Students are becoming highly efficient at retrieving information—but efficiency isn’t the same as readiness.
From their perspective, this feels like strong preparation.
And for certain tasks, it is.
Where the Disconnect Happens
Now compare that preparation to what many assessments require.
Not just recall—but:
- Analysis
- Abstraction
- Application
- Evaluation
- Synthesis
In other words, we’re assessing thinking, not just memory.
Research shows that these functions happen in different parts of the brain, so students can exhibit accurate memory but poor thinking.
And that’s where the gap shows up.
Students are preparing for a robust memory test—and being assessed on their thinking.
Even diligent, well-intentioned students can underperform—not because they didn’t study, but because they practiced a different kind of thinking than the exam demands.
What We Hear When Thinking Shifts
When we adjust our work with students—asking them to:
- Connect specific content to broader course themes
- Work through familiar content in unfamiliar contexts
- Make conceptual leaps across course ideas
Their response is strikingly consistent:
“This feels like the exam…My studying typically doesn’t feel like this.”
That moment matters.
When students practice the thinking embedded in assessments, they recognize it immediately.

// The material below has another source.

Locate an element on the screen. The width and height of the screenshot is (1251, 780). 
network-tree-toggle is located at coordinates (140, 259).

It tells us the issue isn’t effort or intelligence.
It’s alignment.
What Actually Closes the Gap
What we’ve learned—first from those discarded materials, and now from ongoing work with students—is this:
Students improve when they practice:
- Conceptual distinguishing
- Conceptual application
- Evaluative judgment
Not just exposure to content—but engagement with it.
This becomes even more critical in an AI-enabled environment.

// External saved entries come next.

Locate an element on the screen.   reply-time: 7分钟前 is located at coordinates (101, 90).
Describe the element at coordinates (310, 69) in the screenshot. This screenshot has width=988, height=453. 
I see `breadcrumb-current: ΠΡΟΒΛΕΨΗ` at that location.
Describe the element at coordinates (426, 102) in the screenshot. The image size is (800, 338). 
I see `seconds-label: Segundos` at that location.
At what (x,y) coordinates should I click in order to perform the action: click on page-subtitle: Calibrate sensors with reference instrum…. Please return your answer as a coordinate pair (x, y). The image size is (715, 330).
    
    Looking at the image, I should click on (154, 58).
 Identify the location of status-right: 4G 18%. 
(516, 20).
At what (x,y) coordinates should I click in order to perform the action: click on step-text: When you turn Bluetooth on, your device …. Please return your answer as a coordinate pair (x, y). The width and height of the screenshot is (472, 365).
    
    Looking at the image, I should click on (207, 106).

Because when tools can instantly retrieve and organize information, the differentiator shifts:
From what students can access → to how they think with it.
A Conversation Learning Centers Can Lead
This is where learning centers have a unique opportunity—especially after exams.

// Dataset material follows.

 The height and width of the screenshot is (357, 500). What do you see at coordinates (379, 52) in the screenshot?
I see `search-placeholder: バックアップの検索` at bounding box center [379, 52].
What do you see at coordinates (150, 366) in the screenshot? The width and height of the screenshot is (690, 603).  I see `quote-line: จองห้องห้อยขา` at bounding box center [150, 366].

Not to critique instruction.
Not to critique students.
But to connect the dots.
To ask:
How do we ensure that what students do outside of class truly complements what happens inside it?
Because we bring something valuable to that conversation:
- Visibility into student preparation
- Insight into how students interpret expectations
- Evidence of where thinking breaks down
The same kind of insight we once found in discarded notes.
Extending Learning Beyond the Classroom
Students don’t just learn during class time.
Research suggests that 85% of academic work in college occurs away from class.
They learn in the margins:
- While reviewing notes
- While using AI tools
- While preparing independently
If those moments are dominated by retrieval,
we shouldn’t be surprised when performance reflects that.
What’s Still Being Thrown Away
At Lenoir-Rhyne, the “trash” turned out to be one of the most valuable sources of insight we had.
Today, that same kind of insight is still all around us.
Not just in what students throw away physically—
but in what we overlook in their preparation behaviors.
The most valuable academic insights are often hiding in what we don’t think to examine.
The question isn’t whether the evidence exists.
It’s whether we use it to shape better alignment between:
- How students prepare
- And how they’re asked to perform
Don’t Start in the Boardroom
When exams end, most campuses move quickly into review mode—committee meetings, reports, and conversations about what worked and what didn’t.
That work matters.
But if the goal is to better prepare students for cognitively complex work—or to build a truly transformational, evidence-based academic culture—then we may need to start somewhere different.
Not in the boardroom.
Start in the learning center.
Start with student work.
Start with what’s usually overlooked.
Start, quite literally, with the “trash.
Because as we reflect on this exam cycle, there’s an opportunity to move beyond outcomes and into understanding:
- How students are actually preparing
- How tools like AI are shaping that preparation
- And where the gap between effort and performance begins
The insights are already there.
The question is whether we’re willing to look where we haven’t looked before.